*INSTRUCTIONS FOR THE TASK*. Each entry that follows is to be duplicated exactly, without its images.

────────────────────────────────────────

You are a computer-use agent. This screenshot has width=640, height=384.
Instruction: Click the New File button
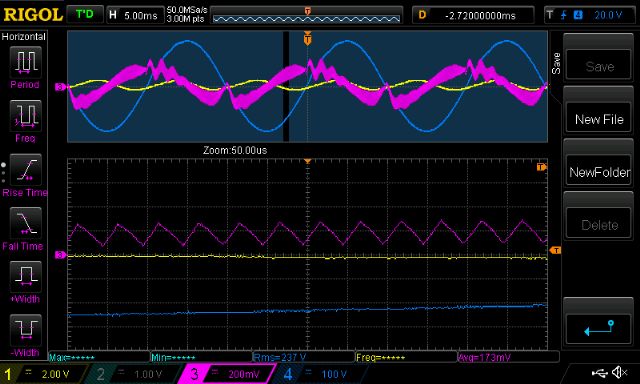[599, 119]
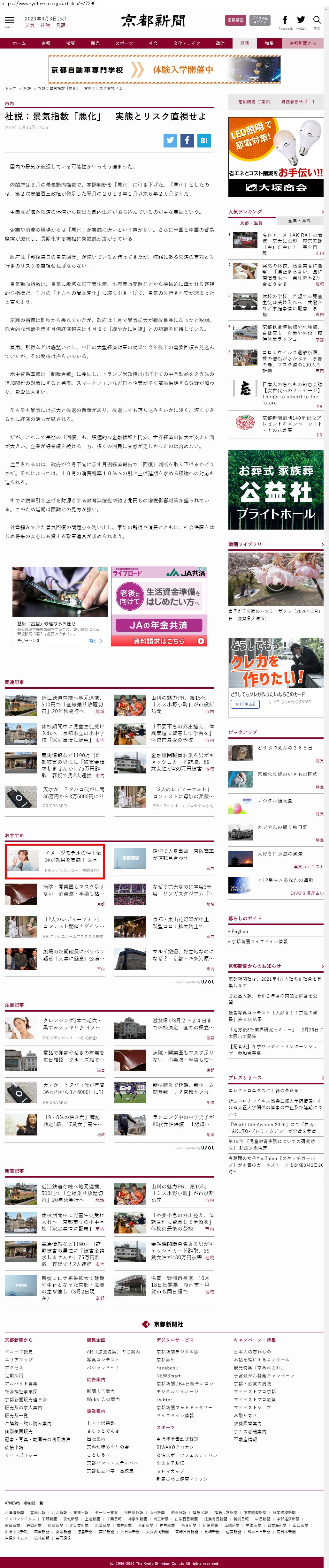Bookmark the article with the Hatena B! button
The image size is (329, 1568).
[203, 140]
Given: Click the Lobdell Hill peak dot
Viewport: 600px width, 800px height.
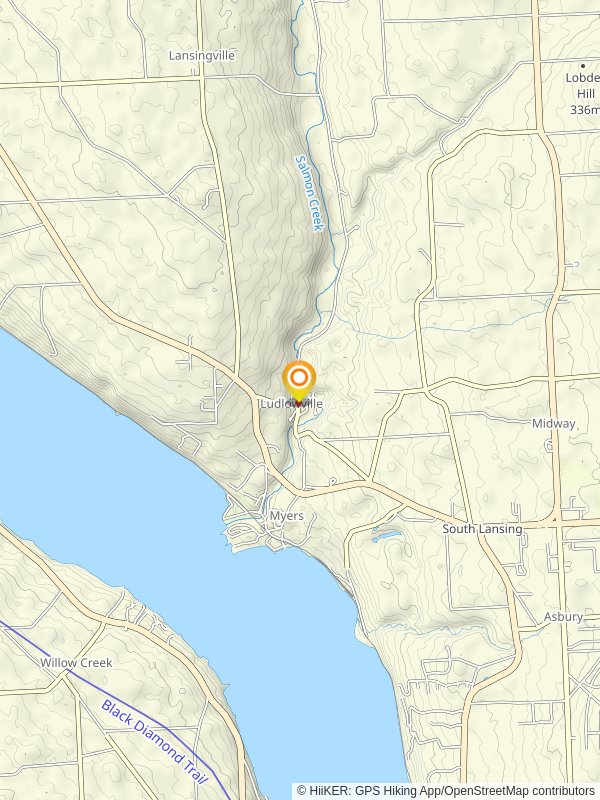Looking at the screenshot, I should coord(583,66).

────────────────────────────────────────

*OUTPUT OF THE TASK*.
You are a computer-use agent. This screenshot has width=640, height=384.
Instruction: Click the New File button
[599, 119]
Bookmark the article with the Hatena B! button
The image size is (329, 1568).
[203, 140]
Given: Click the Lobdell Hill peak dot
Viewport: 600px width, 800px height.
Looking at the screenshot, I should coord(583,66).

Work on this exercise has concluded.